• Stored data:
----
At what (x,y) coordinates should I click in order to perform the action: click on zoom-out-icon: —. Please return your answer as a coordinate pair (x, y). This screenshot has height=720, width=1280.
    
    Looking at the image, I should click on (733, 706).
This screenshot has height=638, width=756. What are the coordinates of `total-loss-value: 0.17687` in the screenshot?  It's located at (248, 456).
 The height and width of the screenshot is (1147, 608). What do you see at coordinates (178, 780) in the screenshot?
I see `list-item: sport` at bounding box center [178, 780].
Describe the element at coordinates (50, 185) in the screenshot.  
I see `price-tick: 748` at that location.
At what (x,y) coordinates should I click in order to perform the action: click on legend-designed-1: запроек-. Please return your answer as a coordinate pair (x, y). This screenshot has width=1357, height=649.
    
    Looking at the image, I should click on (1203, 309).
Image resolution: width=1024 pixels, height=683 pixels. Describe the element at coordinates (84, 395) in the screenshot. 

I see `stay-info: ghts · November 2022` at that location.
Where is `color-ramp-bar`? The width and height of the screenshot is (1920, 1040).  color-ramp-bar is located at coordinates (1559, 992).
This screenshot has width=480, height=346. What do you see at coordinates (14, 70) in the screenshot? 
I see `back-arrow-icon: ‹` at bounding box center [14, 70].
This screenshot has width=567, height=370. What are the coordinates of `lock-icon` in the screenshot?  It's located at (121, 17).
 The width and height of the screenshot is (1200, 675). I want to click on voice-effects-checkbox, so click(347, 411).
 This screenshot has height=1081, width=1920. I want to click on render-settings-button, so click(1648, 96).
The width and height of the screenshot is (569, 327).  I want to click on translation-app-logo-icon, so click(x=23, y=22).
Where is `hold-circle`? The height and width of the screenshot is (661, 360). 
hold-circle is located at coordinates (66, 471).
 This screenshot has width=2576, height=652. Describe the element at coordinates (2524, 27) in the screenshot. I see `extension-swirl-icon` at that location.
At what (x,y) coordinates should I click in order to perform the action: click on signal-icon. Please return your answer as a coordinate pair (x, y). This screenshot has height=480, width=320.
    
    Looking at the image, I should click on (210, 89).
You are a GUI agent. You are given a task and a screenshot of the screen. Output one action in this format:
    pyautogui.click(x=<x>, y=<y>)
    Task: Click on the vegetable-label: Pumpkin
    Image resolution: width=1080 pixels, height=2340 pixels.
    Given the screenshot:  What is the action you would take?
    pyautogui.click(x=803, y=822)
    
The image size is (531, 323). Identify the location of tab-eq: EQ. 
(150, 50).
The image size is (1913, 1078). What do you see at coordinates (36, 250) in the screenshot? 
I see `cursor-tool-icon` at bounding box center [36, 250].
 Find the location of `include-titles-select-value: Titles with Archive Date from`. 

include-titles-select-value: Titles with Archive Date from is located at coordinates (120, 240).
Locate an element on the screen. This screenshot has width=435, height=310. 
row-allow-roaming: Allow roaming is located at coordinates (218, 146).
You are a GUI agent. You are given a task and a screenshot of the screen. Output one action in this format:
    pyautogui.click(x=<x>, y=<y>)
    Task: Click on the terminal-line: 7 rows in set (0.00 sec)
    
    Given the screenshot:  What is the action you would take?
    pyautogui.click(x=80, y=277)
----
• What is required:
Rewrite every item above, substituting "point" for "coordinate pair" and leaving everything else unchanged.

• Expected answer:
At what (x,y) coordinates should I click in order to perform the action: click on zoom-out-icon: —. Please return your answer as a point (x, y). This screenshot has height=720, width=1280.
    
    Looking at the image, I should click on (733, 706).
This screenshot has height=638, width=756. What are the coordinates of `total-loss-value: 0.17687` in the screenshot?  It's located at (248, 456).
 The height and width of the screenshot is (1147, 608). What do you see at coordinates (178, 780) in the screenshot?
I see `list-item: sport` at bounding box center [178, 780].
Describe the element at coordinates (50, 185) in the screenshot.  
I see `price-tick: 748` at that location.
At what (x,y) coordinates should I click in order to perform the action: click on legend-designed-1: запроек-. Please return your answer as a point (x, y). This screenshot has width=1357, height=649.
    
    Looking at the image, I should click on (1203, 309).
Image resolution: width=1024 pixels, height=683 pixels. Describe the element at coordinates (84, 395) in the screenshot. 

I see `stay-info: ghts · November 2022` at that location.
Where is `color-ramp-bar`? The width and height of the screenshot is (1920, 1040).  color-ramp-bar is located at coordinates (1559, 992).
This screenshot has width=480, height=346. What do you see at coordinates (14, 70) in the screenshot? 
I see `back-arrow-icon: ‹` at bounding box center [14, 70].
This screenshot has width=567, height=370. What are the coordinates of `lock-icon` in the screenshot?  It's located at (121, 17).
 The width and height of the screenshot is (1200, 675). I want to click on voice-effects-checkbox, so click(347, 411).
 This screenshot has height=1081, width=1920. I want to click on render-settings-button, so click(1648, 96).
The width and height of the screenshot is (569, 327).  I want to click on translation-app-logo-icon, so click(x=23, y=22).
Where is `hold-circle`? The height and width of the screenshot is (661, 360). 
hold-circle is located at coordinates (66, 471).
 This screenshot has width=2576, height=652. Describe the element at coordinates (2524, 27) in the screenshot. I see `extension-swirl-icon` at that location.
At what (x,y) coordinates should I click in order to perform the action: click on signal-icon. Please return your answer as a point (x, y). This screenshot has height=480, width=320.
    
    Looking at the image, I should click on (210, 89).
You are a GUI agent. You are given a task and a screenshot of the screen. Output one action in this format:
    pyautogui.click(x=<x>, y=<y>)
    Task: Click on the vegetable-label: Pumpkin
    Image resolution: width=1080 pixels, height=2340 pixels.
    Given the screenshot:  What is the action you would take?
    pyautogui.click(x=803, y=822)
    
The image size is (531, 323). Identify the location of tab-eq: EQ. 
(150, 50).
The image size is (1913, 1078). What do you see at coordinates (36, 250) in the screenshot? 
I see `cursor-tool-icon` at bounding box center [36, 250].
 Find the location of `include-titles-select-value: Titles with Archive Date from`. 

include-titles-select-value: Titles with Archive Date from is located at coordinates (120, 240).
Locate an element on the screen. This screenshot has width=435, height=310. 
row-allow-roaming: Allow roaming is located at coordinates (218, 146).
You are a GUI agent. You are given a task and a screenshot of the screen. Output one action in this format:
    pyautogui.click(x=<x>, y=<y>)
    Task: Click on the terminal-line: 7 rows in set (0.00 sec)
    
    Given the screenshot:  What is the action you would take?
    pyautogui.click(x=80, y=277)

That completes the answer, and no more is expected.